Berivan has worked for an American development contractor for over a year. In 2014 she applied for asylum in the United States. Two years later she is still waiting to hear back about her application. If Berivan, a Syrian Kurdish woman under political threat in Turkey because she is in a mixed marriage (her husband is a Syrian Arab), who speaks fluent English and works for an American government contractor, is unable to get resettled through legal channels within two years, what hope is there for others?
I have met Iraqis in the camps who risked their lives and those of their families for years to work as translators for the US military, only to have their visas denied when they applied for asylum after they were persecuted for working with the Americans. Their service may not have helped them with their visa applications, but their English comes in handy when they work as volunteer translators with the freelance medical tent at Moria camp in Lesbos.

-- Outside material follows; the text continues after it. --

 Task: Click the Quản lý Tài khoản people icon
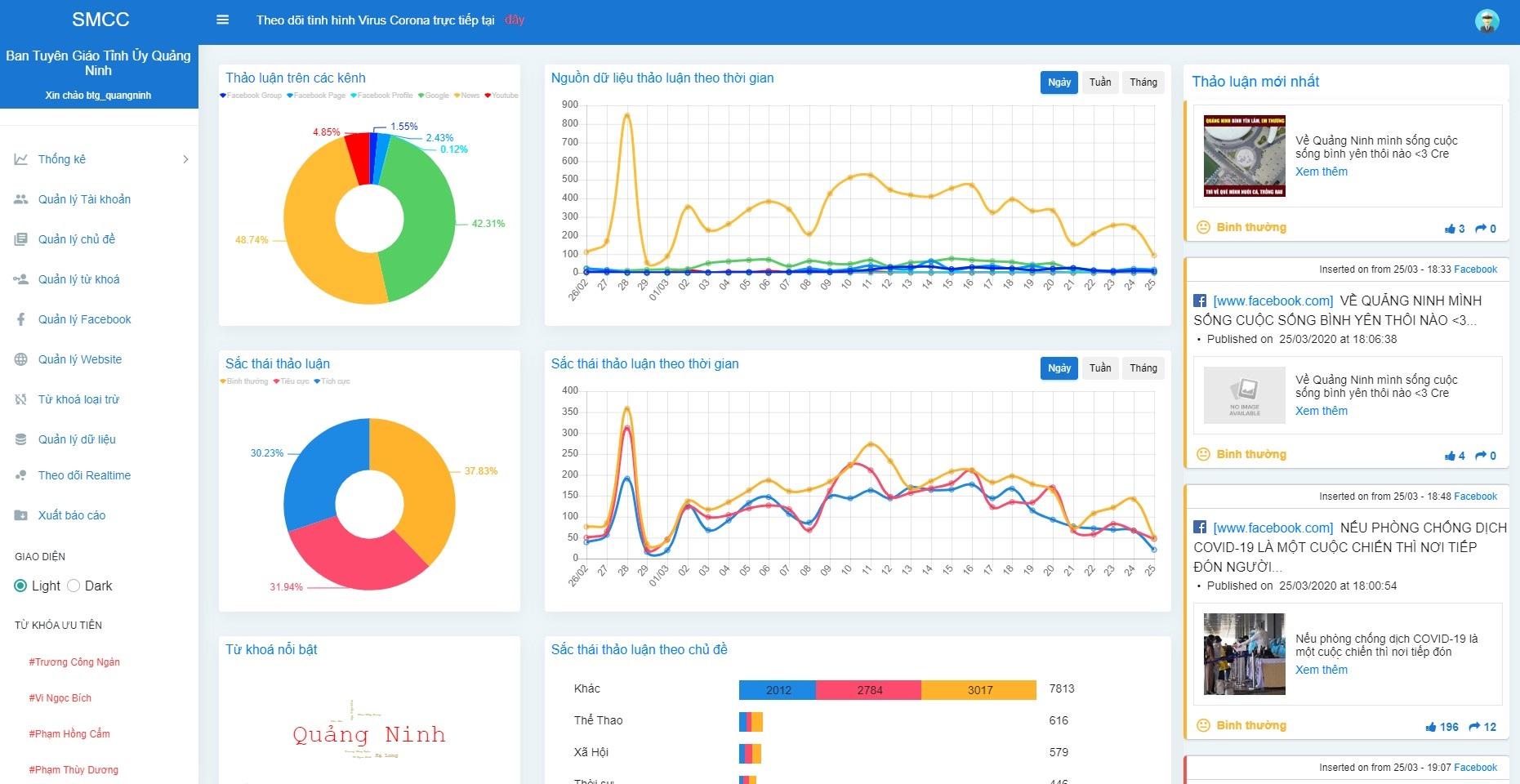tap(21, 199)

The train station cafe has become a hub of social and economic activity. People come here to use the wifi and charge their phones. Two young women sit by the window, deep in conversation as though they’d known each other a long time.
“We met here,” says one, when I sit down next to them.
“We actually just met,” says the other. A child sits on her lap. “Is he your son?” I ask. “Oh no, he’s the son of someone in our group.” Many refugees refer to their “group”—they may have come over on the same rubber boat, or met in a camp on an island, or even have come all the way from Syria together. They look out for each other, watching each others’ children and belongings, lending money, sharing food and other supplies. “I’m going to see my fiancée. I’ve been with him for five years, but I haven’t seen him in four. He’s in Austria.” She starts to cry.
Yet, despite these strong bonds, these groups are loosely formed, fracturing and reconstituting as people go in different directions, toward different European countries, as some make it across borders, while others are turned back. Often their companions cannot afford to wait for them to catch up.
“We Syrians are like prayer beads. You pull one off and they all scatter,” sighs Iman.